▶ [DATA EXTRACT]:

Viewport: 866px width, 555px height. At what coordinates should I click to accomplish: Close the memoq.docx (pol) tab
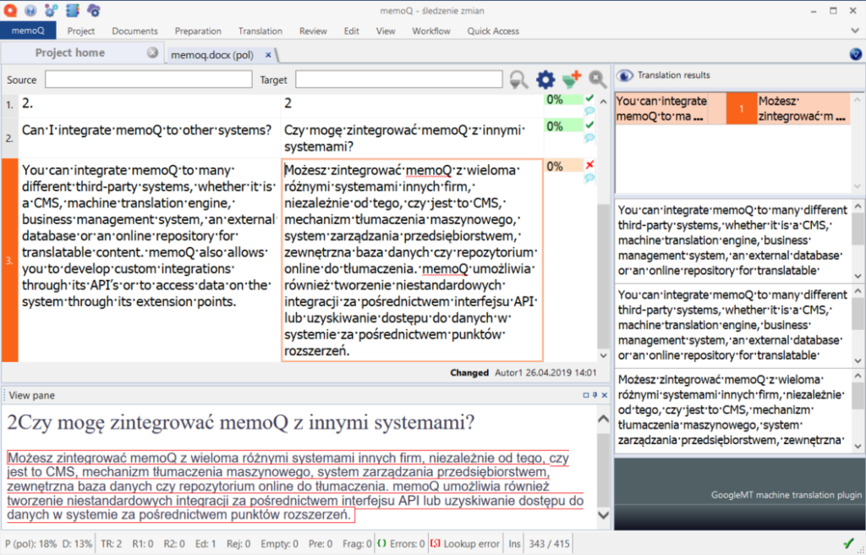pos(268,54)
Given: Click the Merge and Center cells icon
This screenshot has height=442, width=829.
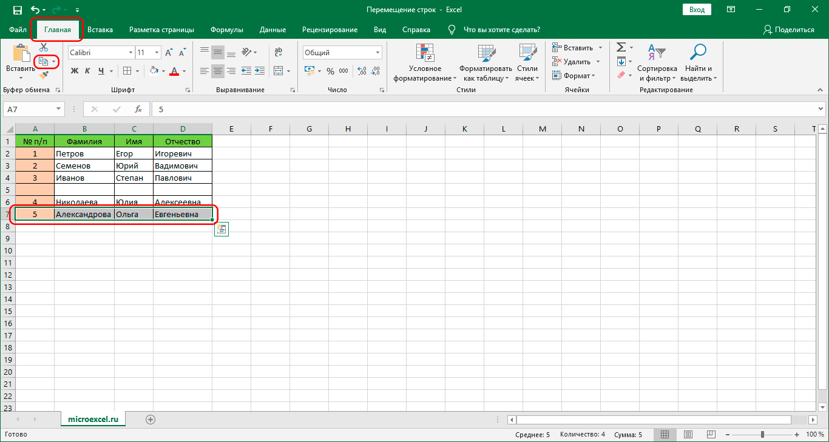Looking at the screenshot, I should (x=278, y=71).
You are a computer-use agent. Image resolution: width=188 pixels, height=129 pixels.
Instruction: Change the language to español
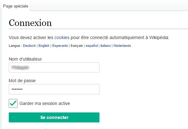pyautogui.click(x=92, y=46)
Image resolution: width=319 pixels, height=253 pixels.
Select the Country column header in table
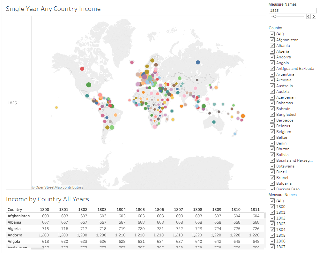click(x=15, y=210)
---
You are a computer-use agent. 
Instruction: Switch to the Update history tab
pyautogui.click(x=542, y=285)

▶ [TASK DESCRIPTION]:
Starting from the records above, copy each line where the string "computer" is found.

▶ [RESULT FOR THIS EXERCISE]:
You are a computer-use agent. Image resolution: width=188 pixels, height=129 pixels.
You are a computer-use agent. 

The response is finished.